The New Kurdish Language Project at Manchester
Readers who followed my joint work with Martin Lewis on the Indo-European controversy (which culminated in a book recently published by Cambridge University Press) might recognize the weirdly-shaped map on the left (reproduced from Martin Lewis’s site, GeoCurrents). This “lounging rodent/galloping dino”-shaped map is the way that Bouckaert et al. (2012) mapped the territory where Kurdish is being spoken. As Lewis explains in his GeoCurrents post,
“the Kurdish polygon of Bouckaert et al. is truly peculiar, as it excludes the southern part of the Kurdish region (most of the Sorani-speaking zone) while including a western extension into mostly non-Kurdish-speaking areas. Its longer eastern “panhandle” pushes far enough to take in the Kurdish areas in northeastern Iran, but in the process includes non-Kurdish areas along the Caspian Sea and in the Alborz (Elburz) Mountains.”
Indeed, other language maps depict a very different configuration for the Kurdish-speaking territory. One of the problems is that Kurdish is not a unified language but a dialect continuum; moreover, classification of Zaza-Gorani as Kurdish is highly controversial and different sources take varying positions on this issue. The Ethnologue depicts Kurdish not in one map, but rather across maps of Iraq and Syria; there are no language maps for Turkey or Iran on the Ethnologue.

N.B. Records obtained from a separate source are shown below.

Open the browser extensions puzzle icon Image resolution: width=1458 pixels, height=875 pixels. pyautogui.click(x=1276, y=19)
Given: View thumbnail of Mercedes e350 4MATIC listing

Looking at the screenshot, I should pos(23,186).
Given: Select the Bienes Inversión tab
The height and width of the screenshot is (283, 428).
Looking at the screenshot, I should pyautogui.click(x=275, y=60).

Similarly, Mike Izadi depicts Kurdish-speaking areas across maps for Iraq, Syria, and Iran (there is no separate language map for Turkey), as well as in a map depicting languages of the Middle East as a whole. (Somewhat confusingly, Izadi uses different color schemes in different maps.) Additional maps of Kurdish-speaking areas can be seen in the Wikipedia article on the language. Notably Izadi’s maps of Iran and the Middle East and the Wikipedia maps show that Kurdish-speaking area in northeastern Iran that was the reason for the “lounging rodent” map.

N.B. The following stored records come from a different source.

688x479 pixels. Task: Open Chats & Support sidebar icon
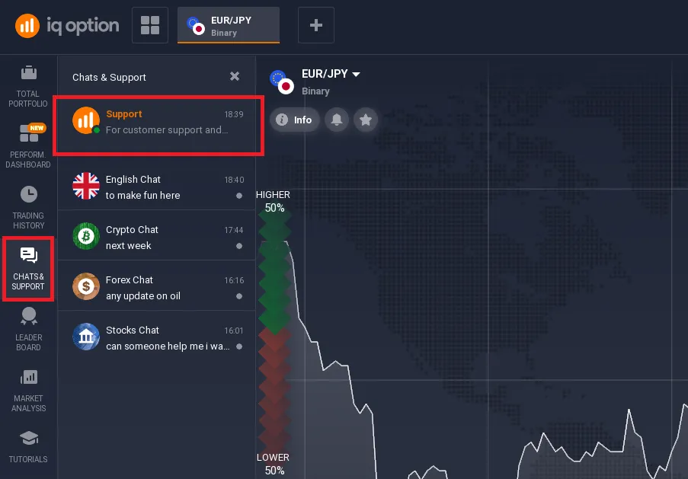28,256
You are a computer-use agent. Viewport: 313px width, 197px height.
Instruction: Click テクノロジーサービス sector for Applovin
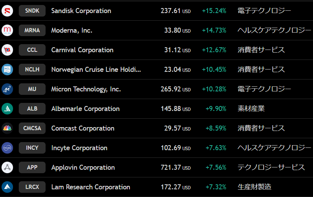(x=271, y=167)
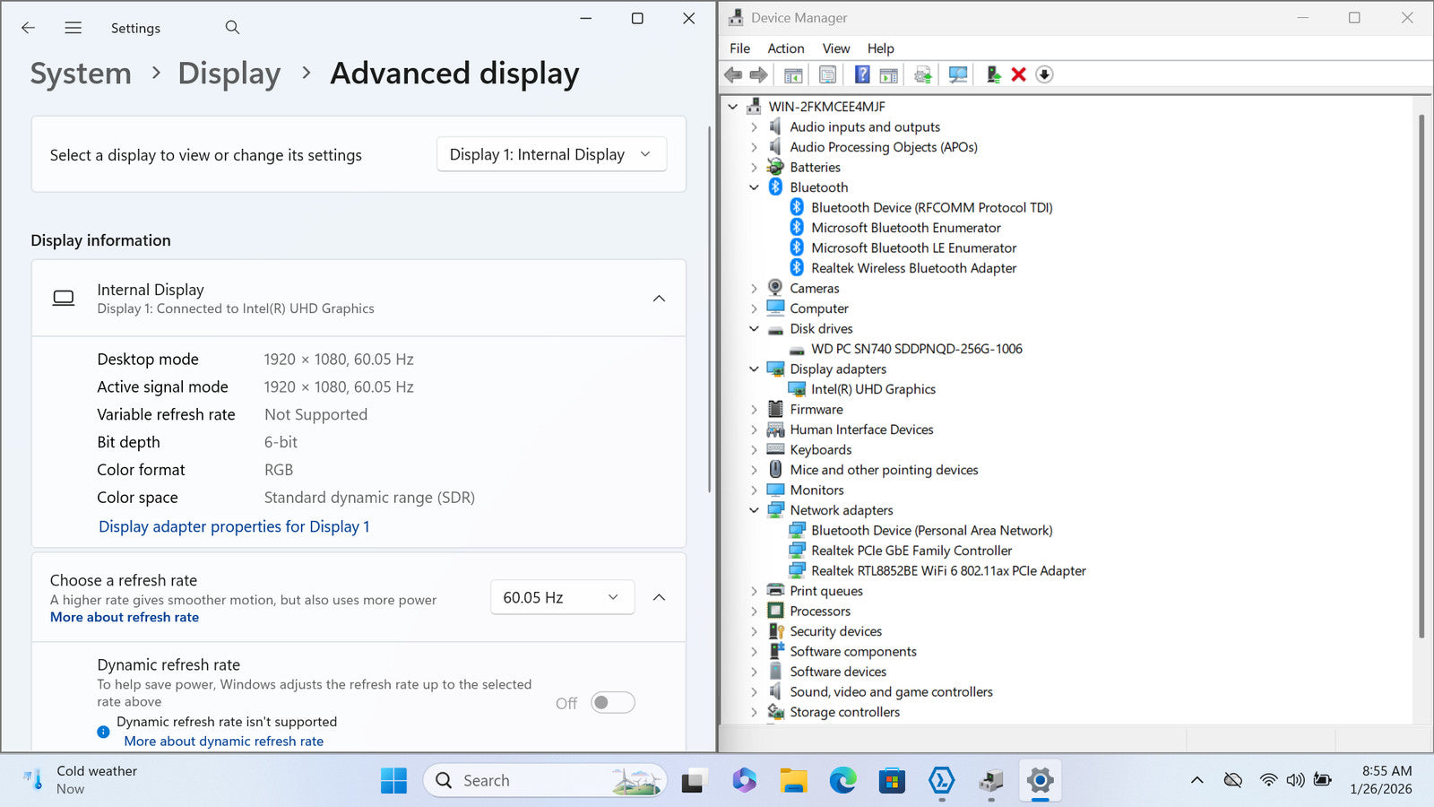Collapse the Bluetooth category in the tree
The height and width of the screenshot is (807, 1434).
point(754,187)
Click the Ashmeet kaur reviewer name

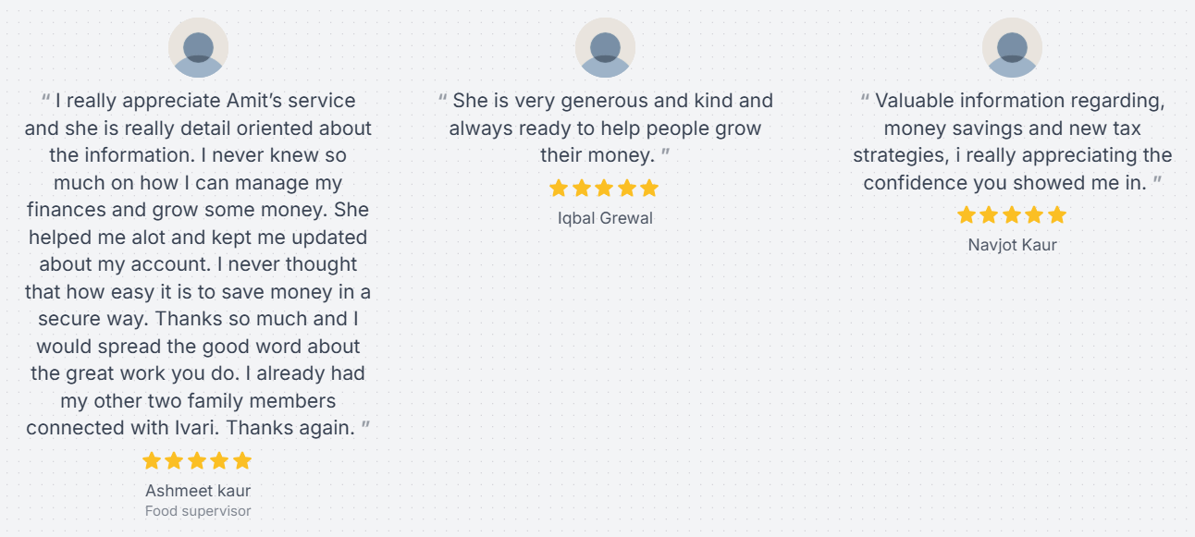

Interested readers can glean more information about the Kurdish language, its language-genetic affiliation, sociolinguistic situation, and structural linguistic properties (such as its gender system or vowel system) from a new website “devoted to the documentation of the Kurdish language”, hosted by the University of Manchester. The international project behind the website is led by Professor Yaron Matras, a specialist in Kurdish linguistics (he is also the principle researcher behind the Romani Project, also hosted by the University of Manchester), in collaboration with Dr. Andrew Koontz-Garboden (a theoretical linguists at the University of Manchester), Dr. Salih Akin (a specialist in Kurdish linguistics at Rouen University, France), and Dr. Ergin Opengin (another Kurdish linguist, currently based at Bamberg University, Germany). Students and researchers at the universities of Mardin (Turkey), Soran and Suleimani (Iraq), and in the Kurdish regions will also take part in data collection for the project.
The goal of the project, in the researchers’ own words, is “to provide a description of some of the major differences between the dialects of Kurdish”. Although Kurds are one of the largest ethnic groups in the Middle East, there is surprisingly little descriptive or theoretical work on the language, and the new Kurdish project aims to fill that gap. Ultimately, the researchers plan “to cover major structural variants representing up to 50 origin locations”; for the moment, a successful pilot project has been conducted in which “a data collection method was developed and tested, a database prototype was developed, initial samples were collected and entered into that database”, and inter-institutional links have been establishment with three Kurdish-language departments at schools outside the UK. As the project proceeds, much more information is expected to be added to the site (sadly, the map of the Kurdish language currently posted there is rather disappointing).
Like any other language documentation project, this is an important undertaking and we wish the Kurdish Project team well!